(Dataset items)
--- START ---
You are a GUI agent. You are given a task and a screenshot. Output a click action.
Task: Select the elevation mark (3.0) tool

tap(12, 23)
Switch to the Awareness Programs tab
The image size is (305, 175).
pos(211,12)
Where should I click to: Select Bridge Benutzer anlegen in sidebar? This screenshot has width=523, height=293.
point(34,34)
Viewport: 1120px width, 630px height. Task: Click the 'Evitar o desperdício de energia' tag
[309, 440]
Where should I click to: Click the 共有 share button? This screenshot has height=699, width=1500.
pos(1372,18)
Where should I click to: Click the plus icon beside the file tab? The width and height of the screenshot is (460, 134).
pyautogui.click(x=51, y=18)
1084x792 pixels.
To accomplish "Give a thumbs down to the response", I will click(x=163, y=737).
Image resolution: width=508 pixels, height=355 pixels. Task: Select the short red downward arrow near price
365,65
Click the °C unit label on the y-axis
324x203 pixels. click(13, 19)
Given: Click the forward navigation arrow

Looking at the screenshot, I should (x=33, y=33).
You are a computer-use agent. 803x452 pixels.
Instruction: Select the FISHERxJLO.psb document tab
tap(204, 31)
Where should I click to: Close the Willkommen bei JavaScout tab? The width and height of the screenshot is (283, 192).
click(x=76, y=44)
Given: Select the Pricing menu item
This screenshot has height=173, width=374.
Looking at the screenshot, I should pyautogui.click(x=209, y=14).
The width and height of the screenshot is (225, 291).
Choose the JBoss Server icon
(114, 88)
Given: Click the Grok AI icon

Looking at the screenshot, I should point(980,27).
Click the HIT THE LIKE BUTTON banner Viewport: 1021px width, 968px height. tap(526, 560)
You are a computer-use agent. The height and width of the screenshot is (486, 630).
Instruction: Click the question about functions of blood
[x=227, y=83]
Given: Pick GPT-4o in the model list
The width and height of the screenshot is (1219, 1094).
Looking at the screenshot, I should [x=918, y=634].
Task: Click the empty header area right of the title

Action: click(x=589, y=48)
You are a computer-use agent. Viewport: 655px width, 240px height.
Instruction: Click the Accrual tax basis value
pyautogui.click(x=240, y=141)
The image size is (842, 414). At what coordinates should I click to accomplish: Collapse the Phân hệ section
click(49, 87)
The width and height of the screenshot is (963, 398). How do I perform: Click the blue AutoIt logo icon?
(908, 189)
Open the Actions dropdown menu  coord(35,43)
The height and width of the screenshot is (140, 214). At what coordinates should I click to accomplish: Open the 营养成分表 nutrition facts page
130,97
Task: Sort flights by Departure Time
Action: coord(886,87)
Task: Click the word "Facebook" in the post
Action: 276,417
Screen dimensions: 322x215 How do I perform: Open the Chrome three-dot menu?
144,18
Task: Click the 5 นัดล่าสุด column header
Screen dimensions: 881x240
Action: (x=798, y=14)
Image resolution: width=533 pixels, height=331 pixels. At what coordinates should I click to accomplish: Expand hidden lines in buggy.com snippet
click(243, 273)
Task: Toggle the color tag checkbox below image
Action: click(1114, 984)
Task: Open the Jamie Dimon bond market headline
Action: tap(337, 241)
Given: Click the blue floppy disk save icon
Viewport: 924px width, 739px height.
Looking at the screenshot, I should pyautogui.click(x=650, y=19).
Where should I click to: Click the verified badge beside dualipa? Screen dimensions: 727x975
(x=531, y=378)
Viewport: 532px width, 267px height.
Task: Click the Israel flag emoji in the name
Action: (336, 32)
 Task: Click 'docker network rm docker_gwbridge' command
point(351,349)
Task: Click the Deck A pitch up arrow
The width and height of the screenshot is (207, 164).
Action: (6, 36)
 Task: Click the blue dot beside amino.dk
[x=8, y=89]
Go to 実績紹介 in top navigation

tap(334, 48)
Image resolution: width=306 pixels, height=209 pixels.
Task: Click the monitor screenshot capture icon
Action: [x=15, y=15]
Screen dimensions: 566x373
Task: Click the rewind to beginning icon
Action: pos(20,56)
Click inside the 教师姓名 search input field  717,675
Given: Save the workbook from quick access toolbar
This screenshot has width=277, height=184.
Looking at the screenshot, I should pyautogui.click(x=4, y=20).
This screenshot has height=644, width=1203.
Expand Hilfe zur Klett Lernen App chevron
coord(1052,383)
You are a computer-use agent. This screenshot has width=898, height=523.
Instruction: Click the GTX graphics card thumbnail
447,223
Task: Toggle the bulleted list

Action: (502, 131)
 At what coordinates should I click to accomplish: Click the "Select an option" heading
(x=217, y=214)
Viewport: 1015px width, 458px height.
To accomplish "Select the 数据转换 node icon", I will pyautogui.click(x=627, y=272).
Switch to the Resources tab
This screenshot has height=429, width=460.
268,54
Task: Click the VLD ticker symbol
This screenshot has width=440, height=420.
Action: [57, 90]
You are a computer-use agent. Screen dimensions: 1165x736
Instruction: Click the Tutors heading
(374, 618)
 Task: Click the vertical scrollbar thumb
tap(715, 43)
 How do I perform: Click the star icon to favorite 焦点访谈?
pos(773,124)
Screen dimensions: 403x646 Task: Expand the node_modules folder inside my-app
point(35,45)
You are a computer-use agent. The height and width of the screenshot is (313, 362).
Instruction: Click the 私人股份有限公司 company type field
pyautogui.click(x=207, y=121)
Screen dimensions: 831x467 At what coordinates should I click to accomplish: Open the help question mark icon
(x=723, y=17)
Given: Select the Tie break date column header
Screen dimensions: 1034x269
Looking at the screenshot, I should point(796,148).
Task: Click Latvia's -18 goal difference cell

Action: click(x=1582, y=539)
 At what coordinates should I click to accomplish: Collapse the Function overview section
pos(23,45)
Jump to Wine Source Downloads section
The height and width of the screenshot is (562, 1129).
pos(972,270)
--- END ---
INSTRUCTIONS TO FOLLOW :: Among the lines of the data, find every one that holds "column" and copy it.

COMPLETED TASK ::
Task: Click the 5 นัดล่าสุด column header
Given: Select the Tie break date column header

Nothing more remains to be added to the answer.